The University of Wisconsin Press is among what appears to be a dwindling number of university presses publishing both academic and popular film books. Indeed, Wisconsin has created a separate division, Terrace Books, to publish its most “commercial” titles. Among the more recent of the latter and worthy of attention, are Murder in Hollywood: Solving a Silent Screen Mystery ($24.95), being Charles Higham’s take on the William Desmond Taylor murder; Matthew Kennedy’s excellent biography Edmund Goulding’s Dark Victory: Hollywood’s Genius Bad Boy ($35.00); Giant: George Stevens, a Life on Film by Marilyn Ann Moss ($35.00); and John Evangelist Walsh’s Walking Shadows: Orson Welles, William Randolph Hearst, and Citizen Kane ($35.00).

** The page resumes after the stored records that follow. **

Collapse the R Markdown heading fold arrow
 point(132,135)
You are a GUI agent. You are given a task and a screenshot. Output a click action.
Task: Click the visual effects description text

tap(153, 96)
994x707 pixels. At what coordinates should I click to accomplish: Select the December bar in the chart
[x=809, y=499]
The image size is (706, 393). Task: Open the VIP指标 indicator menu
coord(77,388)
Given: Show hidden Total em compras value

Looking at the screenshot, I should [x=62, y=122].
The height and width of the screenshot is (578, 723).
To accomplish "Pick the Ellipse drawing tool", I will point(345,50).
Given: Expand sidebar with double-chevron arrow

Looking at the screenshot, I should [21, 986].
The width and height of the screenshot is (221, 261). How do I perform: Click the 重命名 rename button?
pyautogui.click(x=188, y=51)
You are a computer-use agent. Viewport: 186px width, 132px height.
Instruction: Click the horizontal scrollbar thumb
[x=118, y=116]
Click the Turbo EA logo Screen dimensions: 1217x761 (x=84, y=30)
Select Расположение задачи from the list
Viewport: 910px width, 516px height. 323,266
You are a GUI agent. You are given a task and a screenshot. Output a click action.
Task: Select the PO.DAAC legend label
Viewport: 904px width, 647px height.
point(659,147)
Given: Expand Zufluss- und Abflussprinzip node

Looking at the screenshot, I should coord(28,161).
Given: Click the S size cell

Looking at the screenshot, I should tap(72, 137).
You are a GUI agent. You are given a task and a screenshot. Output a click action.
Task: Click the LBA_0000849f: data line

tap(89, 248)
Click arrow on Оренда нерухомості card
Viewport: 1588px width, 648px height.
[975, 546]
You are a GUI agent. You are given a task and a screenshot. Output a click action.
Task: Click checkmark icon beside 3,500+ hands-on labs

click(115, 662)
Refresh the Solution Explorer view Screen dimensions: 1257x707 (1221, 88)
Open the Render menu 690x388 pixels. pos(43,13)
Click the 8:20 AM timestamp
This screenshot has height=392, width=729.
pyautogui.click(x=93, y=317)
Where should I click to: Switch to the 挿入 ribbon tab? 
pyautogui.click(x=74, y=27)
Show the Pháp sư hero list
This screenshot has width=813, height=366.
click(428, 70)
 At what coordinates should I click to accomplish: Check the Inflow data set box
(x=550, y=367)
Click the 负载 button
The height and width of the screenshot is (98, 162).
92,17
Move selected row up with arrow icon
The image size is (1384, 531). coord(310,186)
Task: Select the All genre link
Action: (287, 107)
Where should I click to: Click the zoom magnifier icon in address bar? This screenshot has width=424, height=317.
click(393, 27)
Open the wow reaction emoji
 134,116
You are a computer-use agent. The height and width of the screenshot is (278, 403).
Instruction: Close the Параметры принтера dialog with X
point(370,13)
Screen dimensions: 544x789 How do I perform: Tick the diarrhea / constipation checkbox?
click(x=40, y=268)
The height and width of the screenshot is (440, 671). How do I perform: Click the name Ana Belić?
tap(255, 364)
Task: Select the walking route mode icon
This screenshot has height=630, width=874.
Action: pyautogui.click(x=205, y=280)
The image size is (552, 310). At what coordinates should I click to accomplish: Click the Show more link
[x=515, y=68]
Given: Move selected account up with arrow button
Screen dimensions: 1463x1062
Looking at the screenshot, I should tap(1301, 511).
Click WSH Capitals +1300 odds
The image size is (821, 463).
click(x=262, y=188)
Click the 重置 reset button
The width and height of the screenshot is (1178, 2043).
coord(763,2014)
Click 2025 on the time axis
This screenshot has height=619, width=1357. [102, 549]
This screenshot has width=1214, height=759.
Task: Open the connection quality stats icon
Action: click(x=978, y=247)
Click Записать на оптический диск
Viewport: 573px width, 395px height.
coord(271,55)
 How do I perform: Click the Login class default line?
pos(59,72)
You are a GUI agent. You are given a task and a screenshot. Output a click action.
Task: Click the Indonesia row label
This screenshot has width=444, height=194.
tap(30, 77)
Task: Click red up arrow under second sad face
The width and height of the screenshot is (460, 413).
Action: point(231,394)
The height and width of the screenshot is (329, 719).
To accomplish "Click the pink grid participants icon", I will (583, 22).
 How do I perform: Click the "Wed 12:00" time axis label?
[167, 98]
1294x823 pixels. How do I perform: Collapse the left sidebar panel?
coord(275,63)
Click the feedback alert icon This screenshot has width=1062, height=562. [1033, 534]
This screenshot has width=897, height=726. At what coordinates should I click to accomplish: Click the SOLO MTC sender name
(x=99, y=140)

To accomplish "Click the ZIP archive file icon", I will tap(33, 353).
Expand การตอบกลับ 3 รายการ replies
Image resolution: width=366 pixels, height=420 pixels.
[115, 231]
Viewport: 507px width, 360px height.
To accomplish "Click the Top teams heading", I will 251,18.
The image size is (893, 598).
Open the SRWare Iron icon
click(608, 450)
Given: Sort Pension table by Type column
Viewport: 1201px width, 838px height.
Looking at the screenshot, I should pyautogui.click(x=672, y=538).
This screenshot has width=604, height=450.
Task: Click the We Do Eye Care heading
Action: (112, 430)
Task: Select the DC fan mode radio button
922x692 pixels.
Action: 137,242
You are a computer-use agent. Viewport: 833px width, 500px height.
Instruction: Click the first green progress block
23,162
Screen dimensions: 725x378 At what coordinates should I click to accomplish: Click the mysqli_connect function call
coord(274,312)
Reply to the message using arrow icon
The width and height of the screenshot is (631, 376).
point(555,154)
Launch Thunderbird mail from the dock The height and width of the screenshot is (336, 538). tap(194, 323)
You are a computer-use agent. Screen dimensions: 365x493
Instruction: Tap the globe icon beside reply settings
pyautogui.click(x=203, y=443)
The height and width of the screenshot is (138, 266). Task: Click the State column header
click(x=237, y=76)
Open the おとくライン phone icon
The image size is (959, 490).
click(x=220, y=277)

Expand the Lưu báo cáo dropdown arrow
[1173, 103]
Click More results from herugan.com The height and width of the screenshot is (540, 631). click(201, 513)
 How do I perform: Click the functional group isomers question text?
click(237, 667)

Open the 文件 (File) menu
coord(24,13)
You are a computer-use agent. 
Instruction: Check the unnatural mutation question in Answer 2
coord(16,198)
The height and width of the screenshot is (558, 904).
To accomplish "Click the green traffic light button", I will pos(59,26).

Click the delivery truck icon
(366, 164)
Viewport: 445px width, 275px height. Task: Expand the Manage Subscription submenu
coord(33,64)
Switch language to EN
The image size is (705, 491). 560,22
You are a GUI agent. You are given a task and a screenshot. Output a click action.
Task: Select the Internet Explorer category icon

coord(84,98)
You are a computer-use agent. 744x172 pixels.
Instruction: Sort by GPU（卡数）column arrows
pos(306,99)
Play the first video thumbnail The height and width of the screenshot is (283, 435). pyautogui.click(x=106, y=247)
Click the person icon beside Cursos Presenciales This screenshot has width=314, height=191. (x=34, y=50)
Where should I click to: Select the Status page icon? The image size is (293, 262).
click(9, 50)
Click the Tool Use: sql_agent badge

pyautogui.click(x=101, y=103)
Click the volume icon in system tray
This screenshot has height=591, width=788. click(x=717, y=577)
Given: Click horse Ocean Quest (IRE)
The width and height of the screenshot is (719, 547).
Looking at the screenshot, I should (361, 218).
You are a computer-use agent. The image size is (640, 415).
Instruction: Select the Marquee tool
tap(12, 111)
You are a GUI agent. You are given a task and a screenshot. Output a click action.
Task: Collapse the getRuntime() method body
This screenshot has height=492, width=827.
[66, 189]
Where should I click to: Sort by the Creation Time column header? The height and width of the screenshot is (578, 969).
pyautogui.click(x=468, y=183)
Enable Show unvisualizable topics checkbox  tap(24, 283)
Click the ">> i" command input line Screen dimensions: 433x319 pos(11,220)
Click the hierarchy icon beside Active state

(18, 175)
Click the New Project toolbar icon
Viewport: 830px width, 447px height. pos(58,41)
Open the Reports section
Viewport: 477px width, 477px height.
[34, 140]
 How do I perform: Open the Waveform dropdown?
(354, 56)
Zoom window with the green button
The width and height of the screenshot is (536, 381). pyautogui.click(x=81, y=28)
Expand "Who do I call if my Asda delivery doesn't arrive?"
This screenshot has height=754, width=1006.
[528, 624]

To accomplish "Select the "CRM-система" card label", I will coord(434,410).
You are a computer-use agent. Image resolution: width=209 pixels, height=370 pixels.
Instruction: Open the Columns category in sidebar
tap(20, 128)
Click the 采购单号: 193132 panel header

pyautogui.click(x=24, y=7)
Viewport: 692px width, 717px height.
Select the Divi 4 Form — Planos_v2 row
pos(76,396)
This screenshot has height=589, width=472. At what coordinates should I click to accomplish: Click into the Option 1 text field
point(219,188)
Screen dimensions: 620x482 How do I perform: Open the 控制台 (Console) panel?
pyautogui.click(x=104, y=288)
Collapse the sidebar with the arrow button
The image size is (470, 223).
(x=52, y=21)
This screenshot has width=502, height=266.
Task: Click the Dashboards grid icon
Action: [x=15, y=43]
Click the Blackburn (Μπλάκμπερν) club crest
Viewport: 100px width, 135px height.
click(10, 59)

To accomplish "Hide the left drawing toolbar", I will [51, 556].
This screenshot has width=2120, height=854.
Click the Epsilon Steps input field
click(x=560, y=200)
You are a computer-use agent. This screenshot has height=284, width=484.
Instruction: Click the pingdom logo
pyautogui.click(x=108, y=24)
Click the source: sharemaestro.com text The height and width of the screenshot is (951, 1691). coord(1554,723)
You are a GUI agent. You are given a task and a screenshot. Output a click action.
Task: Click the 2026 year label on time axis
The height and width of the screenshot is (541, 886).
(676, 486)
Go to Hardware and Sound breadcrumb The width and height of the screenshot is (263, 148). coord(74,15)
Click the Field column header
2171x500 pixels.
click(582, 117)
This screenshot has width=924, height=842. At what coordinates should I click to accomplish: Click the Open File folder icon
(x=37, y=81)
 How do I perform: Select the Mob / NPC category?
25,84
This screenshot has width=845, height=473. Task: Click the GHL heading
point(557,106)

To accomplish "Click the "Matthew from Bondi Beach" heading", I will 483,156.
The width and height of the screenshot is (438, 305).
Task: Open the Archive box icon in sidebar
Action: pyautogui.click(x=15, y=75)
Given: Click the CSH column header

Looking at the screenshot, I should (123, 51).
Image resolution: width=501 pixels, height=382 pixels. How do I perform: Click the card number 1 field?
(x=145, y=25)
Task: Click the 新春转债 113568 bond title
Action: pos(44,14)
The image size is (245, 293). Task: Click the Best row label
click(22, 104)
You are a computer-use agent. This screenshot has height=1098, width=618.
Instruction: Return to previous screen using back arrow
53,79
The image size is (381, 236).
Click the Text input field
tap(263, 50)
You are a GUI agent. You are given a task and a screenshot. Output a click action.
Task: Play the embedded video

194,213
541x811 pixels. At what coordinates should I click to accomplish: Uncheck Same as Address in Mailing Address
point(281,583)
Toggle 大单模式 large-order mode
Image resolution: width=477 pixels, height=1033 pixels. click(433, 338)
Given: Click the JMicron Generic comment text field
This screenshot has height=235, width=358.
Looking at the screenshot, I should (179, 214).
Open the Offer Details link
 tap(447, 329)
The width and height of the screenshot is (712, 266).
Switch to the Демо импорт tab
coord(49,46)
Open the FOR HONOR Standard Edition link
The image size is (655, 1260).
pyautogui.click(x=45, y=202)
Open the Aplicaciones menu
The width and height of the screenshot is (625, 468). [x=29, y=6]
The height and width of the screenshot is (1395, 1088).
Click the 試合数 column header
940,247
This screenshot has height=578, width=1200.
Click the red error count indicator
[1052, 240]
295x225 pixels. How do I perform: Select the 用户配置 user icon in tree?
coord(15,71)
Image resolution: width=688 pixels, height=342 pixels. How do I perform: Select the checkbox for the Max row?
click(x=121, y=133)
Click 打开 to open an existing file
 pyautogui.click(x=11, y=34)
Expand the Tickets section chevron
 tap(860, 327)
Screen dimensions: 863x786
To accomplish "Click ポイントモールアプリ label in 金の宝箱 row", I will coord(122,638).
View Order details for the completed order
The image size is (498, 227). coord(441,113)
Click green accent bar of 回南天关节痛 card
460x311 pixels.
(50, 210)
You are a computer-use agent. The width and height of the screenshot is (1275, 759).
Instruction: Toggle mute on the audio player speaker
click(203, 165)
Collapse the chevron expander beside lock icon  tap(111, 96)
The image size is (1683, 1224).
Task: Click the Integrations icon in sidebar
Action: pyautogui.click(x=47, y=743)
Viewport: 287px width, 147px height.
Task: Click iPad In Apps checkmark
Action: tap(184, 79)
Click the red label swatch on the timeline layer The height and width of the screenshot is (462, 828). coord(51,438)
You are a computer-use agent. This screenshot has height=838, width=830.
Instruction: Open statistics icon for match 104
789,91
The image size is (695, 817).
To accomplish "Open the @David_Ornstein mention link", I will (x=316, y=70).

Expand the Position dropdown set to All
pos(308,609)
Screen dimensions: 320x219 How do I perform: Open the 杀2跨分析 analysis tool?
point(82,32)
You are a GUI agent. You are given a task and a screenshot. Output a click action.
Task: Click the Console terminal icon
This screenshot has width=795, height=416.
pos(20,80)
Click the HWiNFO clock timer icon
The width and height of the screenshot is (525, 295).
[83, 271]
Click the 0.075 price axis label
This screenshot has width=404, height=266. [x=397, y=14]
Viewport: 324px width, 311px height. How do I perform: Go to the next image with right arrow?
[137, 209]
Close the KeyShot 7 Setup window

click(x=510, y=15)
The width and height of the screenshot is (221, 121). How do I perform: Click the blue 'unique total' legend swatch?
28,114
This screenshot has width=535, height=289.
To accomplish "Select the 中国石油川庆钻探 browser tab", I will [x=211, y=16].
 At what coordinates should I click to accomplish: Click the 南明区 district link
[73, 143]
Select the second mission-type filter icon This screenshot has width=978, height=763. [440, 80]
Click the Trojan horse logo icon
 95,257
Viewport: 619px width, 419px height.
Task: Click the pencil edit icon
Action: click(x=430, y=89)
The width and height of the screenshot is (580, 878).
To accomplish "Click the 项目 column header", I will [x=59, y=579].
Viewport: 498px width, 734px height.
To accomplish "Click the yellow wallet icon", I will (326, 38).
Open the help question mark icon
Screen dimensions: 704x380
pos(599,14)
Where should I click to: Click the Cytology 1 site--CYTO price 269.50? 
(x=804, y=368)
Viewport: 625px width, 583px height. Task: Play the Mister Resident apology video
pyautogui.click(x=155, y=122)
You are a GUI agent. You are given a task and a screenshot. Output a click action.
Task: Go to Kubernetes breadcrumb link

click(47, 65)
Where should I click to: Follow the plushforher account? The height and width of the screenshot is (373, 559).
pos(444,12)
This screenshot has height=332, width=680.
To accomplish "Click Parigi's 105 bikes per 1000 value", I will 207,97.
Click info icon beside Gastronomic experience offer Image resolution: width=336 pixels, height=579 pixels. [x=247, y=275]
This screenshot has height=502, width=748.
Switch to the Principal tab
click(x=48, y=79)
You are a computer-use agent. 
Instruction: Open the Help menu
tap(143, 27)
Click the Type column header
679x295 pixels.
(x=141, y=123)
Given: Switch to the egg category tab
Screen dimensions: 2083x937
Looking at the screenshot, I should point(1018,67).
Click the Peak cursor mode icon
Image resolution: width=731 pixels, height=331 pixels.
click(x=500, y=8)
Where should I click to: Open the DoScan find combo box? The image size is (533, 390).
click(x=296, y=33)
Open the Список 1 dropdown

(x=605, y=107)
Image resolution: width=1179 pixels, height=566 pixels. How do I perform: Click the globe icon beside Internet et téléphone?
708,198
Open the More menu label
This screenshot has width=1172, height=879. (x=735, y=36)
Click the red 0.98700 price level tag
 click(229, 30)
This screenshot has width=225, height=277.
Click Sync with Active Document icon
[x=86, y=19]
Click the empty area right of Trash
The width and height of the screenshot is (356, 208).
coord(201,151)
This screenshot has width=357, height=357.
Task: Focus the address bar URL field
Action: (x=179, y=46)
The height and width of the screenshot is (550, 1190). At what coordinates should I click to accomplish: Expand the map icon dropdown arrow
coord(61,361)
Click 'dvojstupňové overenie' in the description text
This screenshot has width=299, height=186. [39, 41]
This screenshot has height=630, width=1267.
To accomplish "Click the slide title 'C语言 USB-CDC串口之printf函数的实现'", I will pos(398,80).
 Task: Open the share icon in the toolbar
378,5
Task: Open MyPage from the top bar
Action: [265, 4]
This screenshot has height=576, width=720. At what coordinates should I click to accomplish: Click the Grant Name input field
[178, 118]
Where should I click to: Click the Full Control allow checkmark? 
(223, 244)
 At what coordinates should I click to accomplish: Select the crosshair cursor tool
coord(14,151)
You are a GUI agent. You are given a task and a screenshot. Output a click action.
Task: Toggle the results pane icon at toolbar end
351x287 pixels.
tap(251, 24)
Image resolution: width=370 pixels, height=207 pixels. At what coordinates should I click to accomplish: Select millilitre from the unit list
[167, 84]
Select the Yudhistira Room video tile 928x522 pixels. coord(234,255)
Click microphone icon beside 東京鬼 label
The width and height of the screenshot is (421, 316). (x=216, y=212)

Wisconsin has also announced that it plans to reissue titles in its “Warner Brothers Screenplay Series,” with “attractive new cover designs.” One would hope, perhaps, that the Press might also consider changing Warner Brothers to the studio’s correct corporate name of Warner Bros. A number of titles are still available but readers would do well to check out “remainder” and similar outlets where many of these scripts can be obtained at far less than the quoted Wisconsin price.
Other film books published this summer include:
Lion of Hollywood: The Life and Legend of Louis B. Mayer by Scott Eyman (Simon & Schuster, $35.00), in all probability the definitive biography of the Metro-Goldwyn-Mayer studio head.
The Other Hollywood: The Uncensored Oral History of the Porn Film Industry by Legs McNeil and Jennifer Osborne, with Peter Pavia (Regan Books, $27.95), a very lengthy work based on “hundreds of interviews” as well as published sources, police reports, court records, and the like.
The Twins of Tribeca by Rachel Pine (Miramax Books, $23.95), a roman a clef concerning the world of independent filmmaking.
Memories of a Munchkin': An Illustrated Walk down the Yellow Brick Road by Meinhardt Raabe with Daniel Kinske (Back Stage Books, $39.95), the autobiography of the little guy who played the Munchkin coroner in The Wizard of Oz, with a foreword by Mickey Rooney.
Sinatra: The Life by Anthony Summers and Robbyn Swan (Knopf, $26.95), which concentrates on the entertainer’s private life and claims to have been based on some 500 new interviews.
The Good, the Bad and Me by Eli Wallach (Harcourt, $25.00), in which the actor discusses his life and career on stage, screen and television.
A History of the Hal Roach Studios by Richard Lewis Ward (Southern Illinois University Press, $45.00), a highly detailed but colorless history.
Finally, in view of this column’s title, it is more than appropriate to note the passing of Gavin Lambert, who died in Los Angeles on July 17, 2005, at the age of eighty. Aside from his novel, The Slide Area, Gavin wrote exemplary biographies of Alla Nazimova, Norma Shearer and Lindsay Anderson, and contributed heavily to the British film scene with the co-founding of Sequence and the editorship, from 1949-1955, of Sight and Sound. He was a stylish and elegant writer who contributed considerable quality to a field in which standards are generally low and show few signs of improvement.